The vaccination data provided by physicians were despite the limitations a useful supplement to the vaccination data of participants. Considering the time and effort required, the data collection from GPs would be feasible and useful only for specific research questions (influenza, or persons without vaccination certificates).

Another aspect of the feasibility of our study refers to the training of the personnel. The electronic capturing and pseudonymization of vaccination data were defined in a standard operating procedure. Nevertheless at least 3 % of all submitted vaccination certificates got lost because of missing identification number. Other problems concerned poor quality of copies, incomplete data due to copying or scanning the data and failure to blacken the personal data dependably. All of these problems can be avoided by further training of study personnel. Also, well-trained staff is needed for the time-consuming data entry of vaccination data into the database.

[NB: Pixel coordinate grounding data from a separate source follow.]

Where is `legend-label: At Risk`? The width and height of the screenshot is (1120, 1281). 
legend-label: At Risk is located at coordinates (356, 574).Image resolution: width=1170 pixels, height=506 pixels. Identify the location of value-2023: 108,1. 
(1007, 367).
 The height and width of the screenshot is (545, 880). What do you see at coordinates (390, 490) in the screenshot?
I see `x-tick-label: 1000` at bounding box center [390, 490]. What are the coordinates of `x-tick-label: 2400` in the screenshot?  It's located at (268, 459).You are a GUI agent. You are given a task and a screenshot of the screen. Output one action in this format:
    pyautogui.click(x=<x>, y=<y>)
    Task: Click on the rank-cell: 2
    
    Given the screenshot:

The use of a reminder card in addition to the standardized appointment letter in which participants were reminded to bring their vaccination certificate to the appointment had a positive effect on the proportion of provided vaccination certificates. If the reminder card should be sent in combination with the appointment letter or separately shortly before the visit in the study center could not be ascertained clearly as results for Hamburg and Hannover were inconsistent. The invitation procedure, especially the delay between appointment arrangements and sending of appointment letters and reminder card was difficult to control and might have varied among the participating study centers. Appointments were mostly made by phone and sometimes short-term, or cancelled and rearranged on short notice which made it often difficult to follow the routine for each invitation group. However, as the reminder card seemed to support participants to think of their vaccination certificates, we suggest sending the appointment letter together with the reminder card, which is not much additional effort.

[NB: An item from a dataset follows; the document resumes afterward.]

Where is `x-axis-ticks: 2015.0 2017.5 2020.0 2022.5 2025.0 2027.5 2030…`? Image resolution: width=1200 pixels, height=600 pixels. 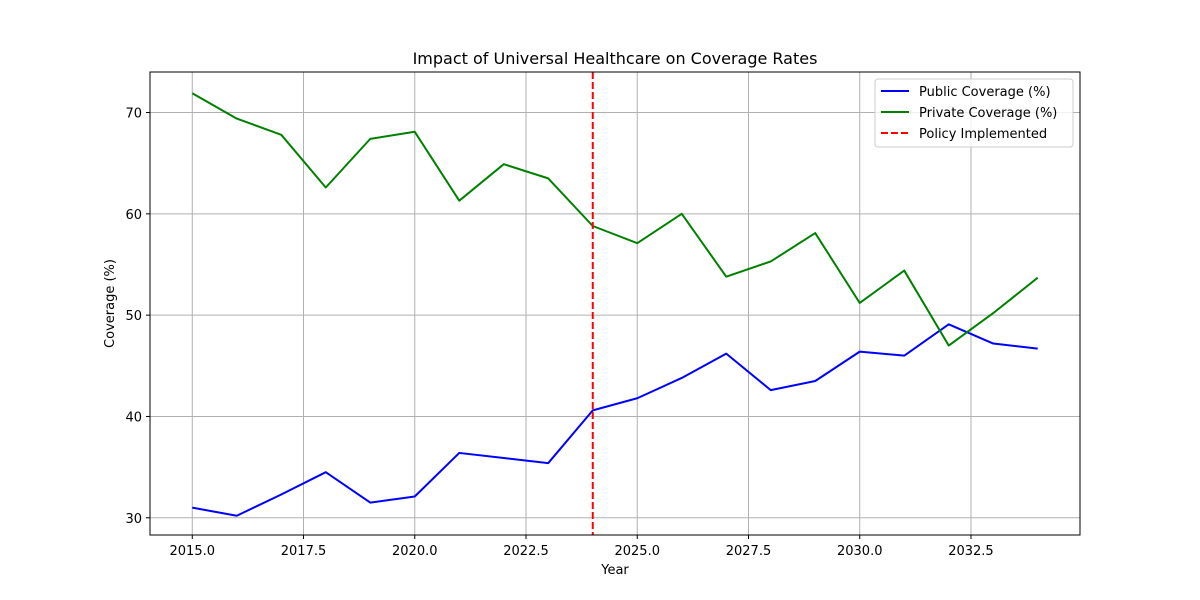
x-axis-ticks: 2015.0 2017.5 2020.0 2022.5 2025.0 2027.5 2030… is located at coordinates (582, 547).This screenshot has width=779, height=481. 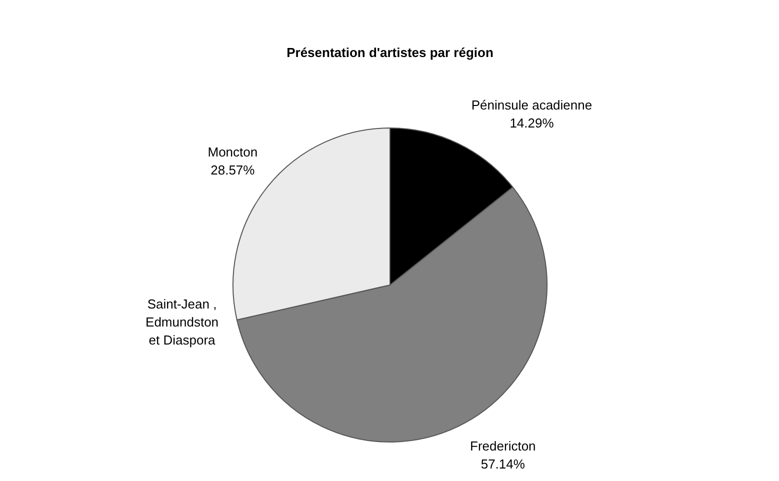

The short questionnaire which was intended to assess the completeness of provided vaccination data proved to be not suitable as a self-administered questionnaire. As the study protocol for the GNC is already extensive, a staff-assisted interview for these questions will not be feasible. The short questionnaire is therefore dispensable. Nevertheless the question referring to the attitude towards vaccinations was useful, as no statistical difference could be detected between those participants providing vaccination certificates and those who did not, meaning that participants who provided vaccination data were not less critical than persons who did not provide any vaccination data. No bias in this regard could be detected. Reasons why vaccination certificates were not provided may be the lack of documents but also the feeling that providing the vaccination certificate would be too personal.


We demonstrated the feasibility of collecting vaccination data from vaccination certificates in a population-based study and recommend implementing this approach at a large scale within the German National Cohort in order to allow long-term prospective research on infection and immunity.